I gave up my mortgage on a beautiful 1915 sun-filled charm-dripping house. As long as I'm in school, there's no chance I want to have that on my shoulders. It was too much house to deal with by myself even with a nice constant salary.
Which brings me to the giving up of the happily-ever-after story where I'd meet a guy and we'd be perfect together and have babies and support each others' careers. (Not to mention share the work of restoring the 1915 sun-filled house.) I went through a couple fiances in my 30s, and finally, really, gave up on having any kind of traditional family. Specifically, I gave up on prioritizing husband-finding, child-bearing and child-rearing over finding meaningful work, which hopefully will be medicine, given the choice of doing one or the other at age 40. Got my tubes tied because I'm not kidding around with this.

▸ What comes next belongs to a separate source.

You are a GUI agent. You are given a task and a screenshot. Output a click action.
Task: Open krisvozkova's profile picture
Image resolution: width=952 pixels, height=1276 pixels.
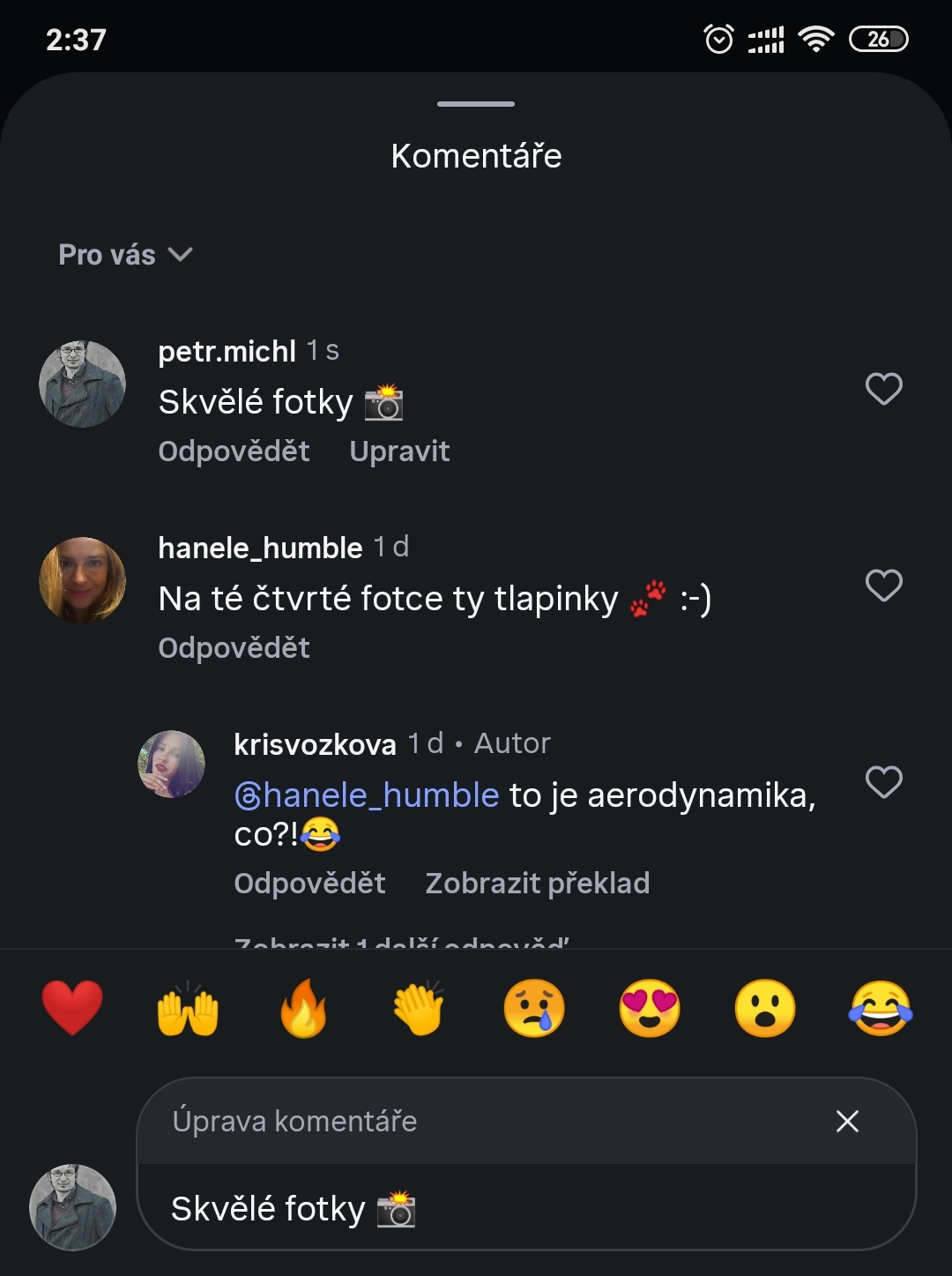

(Oh puhleeeze, dear SDNers, must you jump all over whether it's appropriate to surgically alter oneself and defy God's Special Grace in order to pursue a younger person's career, especially if you feel compelled to convince me that it's not too late at all to still have babies? I'm 40, for chrissakes, and I got the OB to take some really cool pictures of my ovaries while he was in there.)
If I have any regrets, I wish I would have believed in myself earlier, bailed out of software earlier, not tried so hard to get married & pregnant, been quite a bit smarter with money, and studied harder whenever a GPA was on the other side. I also regret not taking advantage, as a child, of my mother's complete willingness to teach me Spanish and piano. She's fluent at both; I largely suck.
It's always going to be weird, if not specifically a regret, to be the old chick in the program. I expect to be too busy, and quite possibly too happy, to regret much.
Hope this helps somebody. Best of luck to y'all.